(Dataset items)
○ ○ ○ ○ ○

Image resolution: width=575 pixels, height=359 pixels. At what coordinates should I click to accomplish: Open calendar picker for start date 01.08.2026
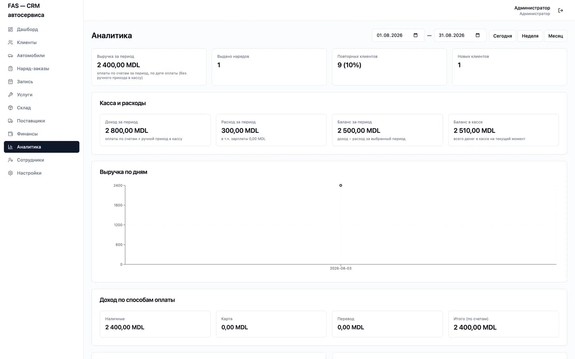pyautogui.click(x=416, y=35)
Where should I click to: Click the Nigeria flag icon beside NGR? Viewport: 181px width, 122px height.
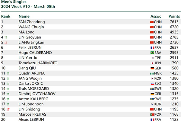click(x=152, y=73)
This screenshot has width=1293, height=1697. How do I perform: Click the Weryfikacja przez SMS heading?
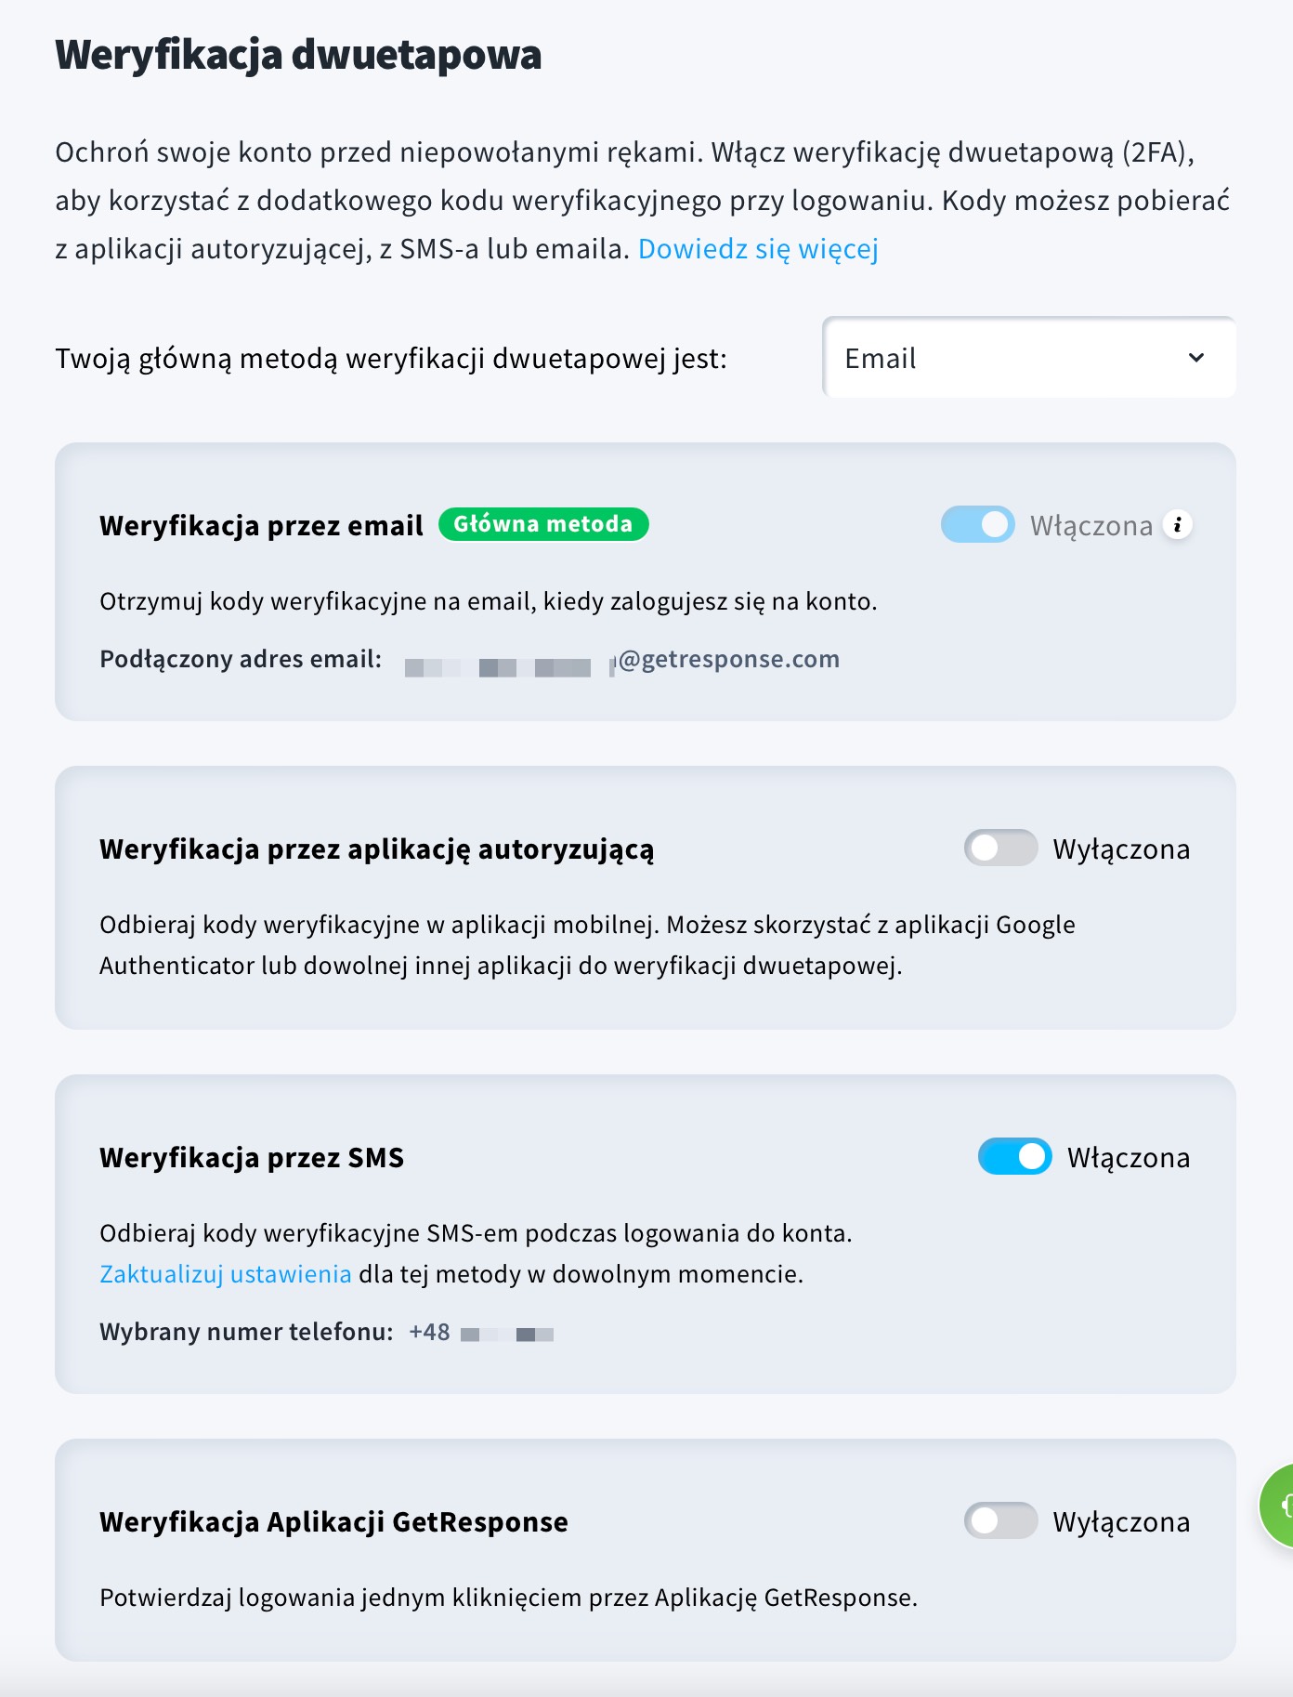pyautogui.click(x=252, y=1157)
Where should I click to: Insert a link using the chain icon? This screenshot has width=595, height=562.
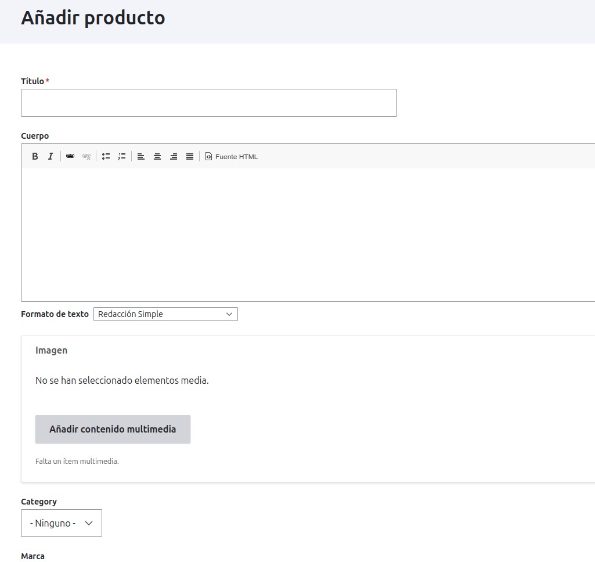click(x=70, y=156)
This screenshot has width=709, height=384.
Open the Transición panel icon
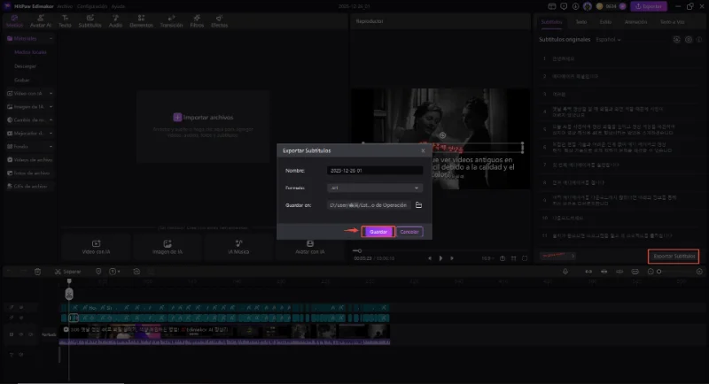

○ ○ ○ ○ ○

**WHAT THE EXERCISE ASKS**
Before answering, please find the line containing "This screenshot has width=1293, height=1697." above, then copy exactly from it through the last line of the entries, both included, without pictures.

**SOLUTION TO THE EXERCISE**
This screenshot has width=1293, height=1697. How do I perform: Click the Weryfikacja przez SMS heading?
pyautogui.click(x=252, y=1157)
Where should I click to: Insert a link using the chain icon? This screenshot has width=595, height=562.
click(x=70, y=156)
This screenshot has width=709, height=384.
Open the Transición panel icon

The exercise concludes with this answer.